Goddess Hecate in Greek mythology
Hecate was worshiped principally in Caria and the adjacent provinces of Asia Minor, where she seems to have been an ancient goddess of the country. In Greece proper she was really worshiped only on the east coast, where she was particularly honored on the island of Aegina by secret rites or mysteries (Hysteria). In earlier times she was represented with but one body, fully clothed, in her hands two burning torches, which were attributed to her because of her character as a goddess of light; but Alcamenes (toward the end of the fifth century B.C.) made for the Acropolis at Athens a figure representing her as having three bodies (triformis). These three bodies were placed back to back so that one of them constantly, like the crescent moon, looked towards the left, another, like the waning moon, towards the right, while the one standing between them, like the full moon, turned her face towards the beholder. The dish and measure that she carries in representations of this type characterize her as dispenser of dew. Afterwards her worship at the crossroads was associated with these figures, and hence she was called Trioditis, Lat. Trivia ('the goddess of the crossroads').
goddess of the lower world. The first of these functions belongs properly to the moon goddess as the mistress of the dismal nighttime ; but she came to be considered a witch because she herself, i.e. the moon, has the power of changing her own form, a trick that plays an important part in all witchcraft. Therefore she was regarded as the mother of the enchantresses Circe and Medea ('the shrewd/ 'the cunning woman'). Her association with the realm of the dead, however, was based on the idea that night and the world below are in general closely related ; it was also believed that at its setting the moon sank down into the lower world, so that a subterranean or gloomy Hecate (Ckthonia, fikotia) was commonly recognized.

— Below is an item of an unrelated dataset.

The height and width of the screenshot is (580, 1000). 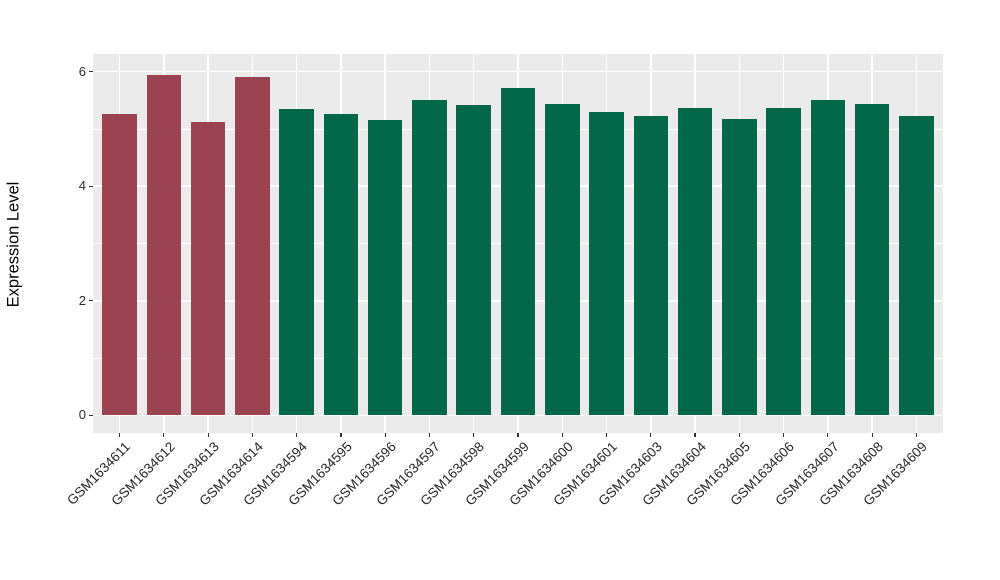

In the Greek world the classic form of Hecate stands rigid and strange, embossed on a triangle, with her faces turned in three directions. The Greeks tried to get rid of the severity of these statues breaking the triune aspect deity in three virgin dancers. In subsequent seasons, insisted strongly on the triune aspect of divinity than the classic era of Hesiod. The fact that the Ekateia celebrated in tristrata and that these sites were dedicated to Hecate does not contravene the hesiodic or secular conception of number three. Simultaneously Hecate as lady of spirits, warned the Greeks that a threefold division would necessarily create next to an organized world of Zeus a chaotic region, which continues on the shapeless part of the primordial world as Underworld. The Greeks believed that the triplicity of Hecate was something sinister.
In earlier times, even before petrified the three faces of Hecate in the known Ekateia, these three aspects seem to have constituted many forms or kingdoms of the world, many possible developments of one and the same solid idea. Thus, in this form which is obviously the smallest of goddesses, the lowest of the three, one discerns an internal relationship between Demeter, Kore and Hecate. From here stems and obvious idea of the mythology , as it unfolds in the anthem.